Description of the task -> Could you return, exactly as written, every line from the one containing "Given: Go to the Home page" through the last line of the entries below, leaving out the pictures?

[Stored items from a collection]
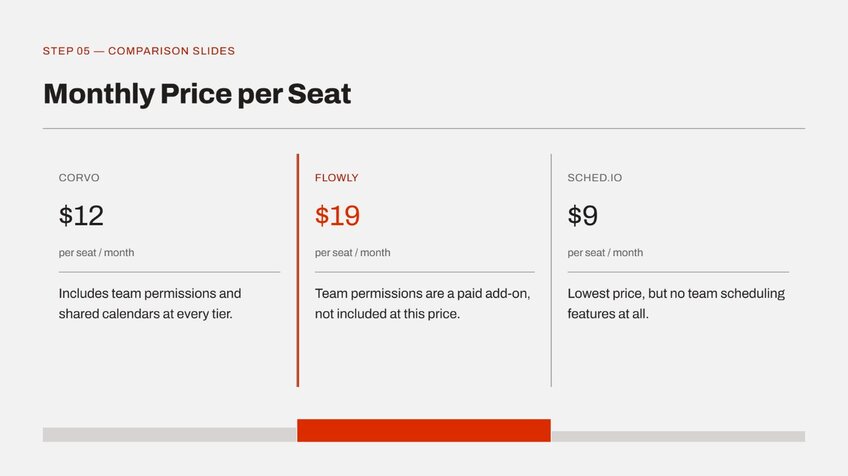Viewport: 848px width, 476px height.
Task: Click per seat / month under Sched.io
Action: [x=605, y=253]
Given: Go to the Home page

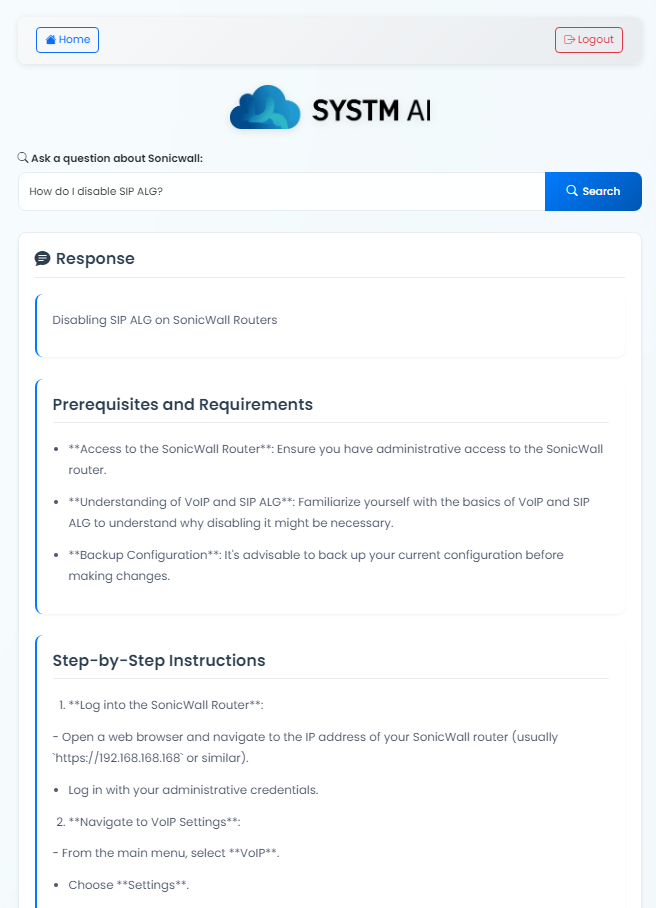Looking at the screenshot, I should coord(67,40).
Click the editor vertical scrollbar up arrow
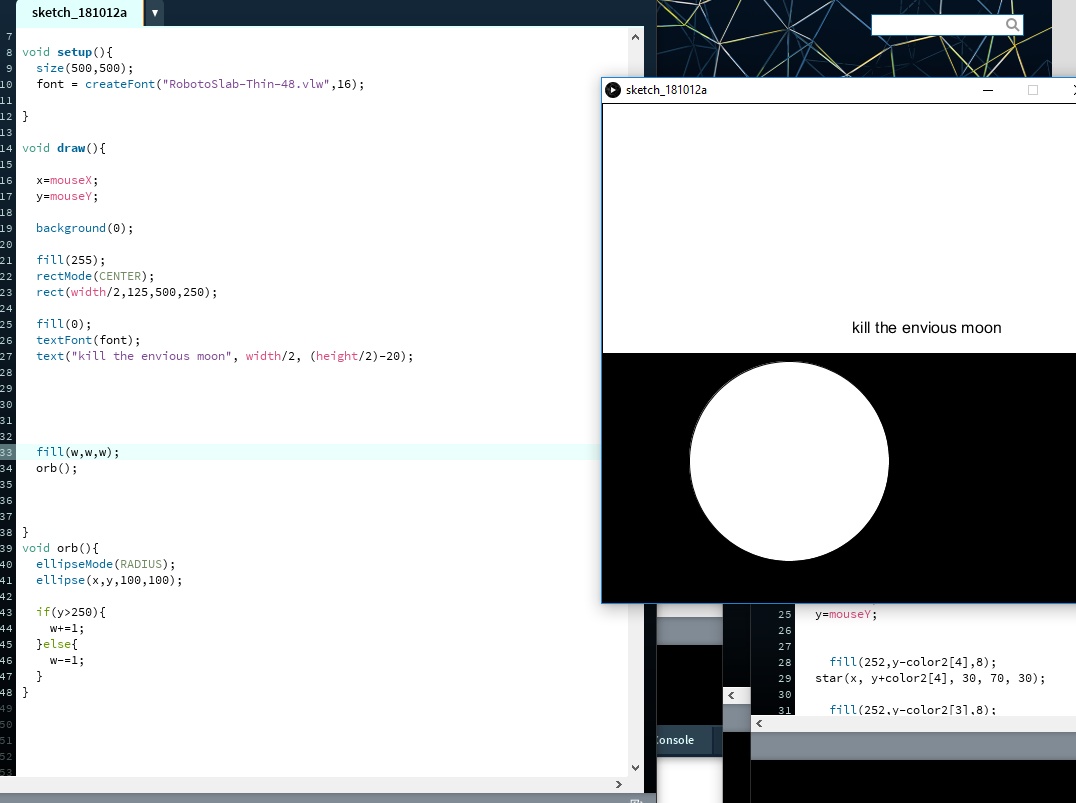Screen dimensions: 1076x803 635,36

Response for this exercise ->
Given: Go to the Home page

Looking at the screenshot, I should coord(67,40).
Click the editor vertical scrollbar up arrow
Screen dimensions: 1076x803 635,36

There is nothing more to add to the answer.